■ GIVEN PROBLEM: Which lines in the items below contain the string "pixels"? Copy each one.

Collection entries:
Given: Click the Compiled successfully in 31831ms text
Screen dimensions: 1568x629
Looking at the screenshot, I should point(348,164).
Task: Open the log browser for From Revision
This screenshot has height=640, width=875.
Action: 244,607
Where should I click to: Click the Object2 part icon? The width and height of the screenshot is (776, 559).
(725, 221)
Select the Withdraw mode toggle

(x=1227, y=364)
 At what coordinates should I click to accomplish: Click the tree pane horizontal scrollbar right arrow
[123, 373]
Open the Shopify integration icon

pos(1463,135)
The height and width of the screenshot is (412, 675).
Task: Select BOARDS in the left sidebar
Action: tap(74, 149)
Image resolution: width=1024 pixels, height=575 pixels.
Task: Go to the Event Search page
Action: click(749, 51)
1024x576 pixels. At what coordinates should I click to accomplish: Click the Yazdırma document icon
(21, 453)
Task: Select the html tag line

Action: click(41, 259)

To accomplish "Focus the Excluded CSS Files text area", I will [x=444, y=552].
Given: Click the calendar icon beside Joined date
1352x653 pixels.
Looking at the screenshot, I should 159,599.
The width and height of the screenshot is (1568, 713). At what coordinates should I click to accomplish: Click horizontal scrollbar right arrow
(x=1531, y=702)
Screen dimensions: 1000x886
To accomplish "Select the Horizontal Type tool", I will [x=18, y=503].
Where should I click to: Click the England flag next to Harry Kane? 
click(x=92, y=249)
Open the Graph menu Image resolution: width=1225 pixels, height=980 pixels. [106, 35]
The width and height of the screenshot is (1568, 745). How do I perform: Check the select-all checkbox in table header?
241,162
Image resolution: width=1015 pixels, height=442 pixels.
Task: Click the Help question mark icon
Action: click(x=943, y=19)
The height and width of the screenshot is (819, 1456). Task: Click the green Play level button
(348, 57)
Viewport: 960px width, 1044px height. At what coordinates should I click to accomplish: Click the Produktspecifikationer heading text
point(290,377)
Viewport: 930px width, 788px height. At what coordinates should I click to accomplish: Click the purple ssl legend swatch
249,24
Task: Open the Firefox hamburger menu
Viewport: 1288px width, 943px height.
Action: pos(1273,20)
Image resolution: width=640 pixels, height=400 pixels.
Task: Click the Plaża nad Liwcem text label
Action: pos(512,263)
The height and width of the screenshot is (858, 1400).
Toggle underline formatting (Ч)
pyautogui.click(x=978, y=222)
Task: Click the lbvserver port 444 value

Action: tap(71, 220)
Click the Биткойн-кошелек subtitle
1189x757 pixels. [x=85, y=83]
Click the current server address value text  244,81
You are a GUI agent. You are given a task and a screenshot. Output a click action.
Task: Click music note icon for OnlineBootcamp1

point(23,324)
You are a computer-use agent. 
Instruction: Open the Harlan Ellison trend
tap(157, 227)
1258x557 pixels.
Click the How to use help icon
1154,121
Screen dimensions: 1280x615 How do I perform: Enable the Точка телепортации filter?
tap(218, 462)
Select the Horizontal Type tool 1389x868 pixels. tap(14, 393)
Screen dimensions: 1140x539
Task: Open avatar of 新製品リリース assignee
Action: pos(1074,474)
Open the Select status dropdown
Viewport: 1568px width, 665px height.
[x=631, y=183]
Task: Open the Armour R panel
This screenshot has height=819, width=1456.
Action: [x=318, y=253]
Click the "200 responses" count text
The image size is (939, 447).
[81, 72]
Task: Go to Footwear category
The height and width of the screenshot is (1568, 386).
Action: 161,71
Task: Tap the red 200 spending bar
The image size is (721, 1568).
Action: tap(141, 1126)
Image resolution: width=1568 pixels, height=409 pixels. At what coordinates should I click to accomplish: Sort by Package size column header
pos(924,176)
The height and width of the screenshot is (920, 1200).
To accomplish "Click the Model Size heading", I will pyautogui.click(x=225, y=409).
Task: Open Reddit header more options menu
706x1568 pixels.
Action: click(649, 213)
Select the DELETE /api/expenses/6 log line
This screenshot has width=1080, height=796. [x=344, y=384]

■ SOLUTION TO THE PROBLEM:
Image resolution: width=1024 pixels, height=575 pixels.
1024x576 pixels. At what coordinates should I click to accomplish: Click the Yazdırma document icon
1352x653 pixels.
Open the Graph menu Image resolution: width=1225 pixels, height=980 pixels. [106, 35]
Image resolution: width=1015 pixels, height=442 pixels.
Image resolution: width=640 pixels, height=400 pixels.
1189x757 pixels. [x=85, y=83]
1258x557 pixels.
Select the Horizontal Type tool 1389x868 pixels. tap(14, 393)
Image resolution: width=1568 pixels, height=409 pixels. At what coordinates should I click to accomplish: Sort by Package size column header
706x1568 pixels.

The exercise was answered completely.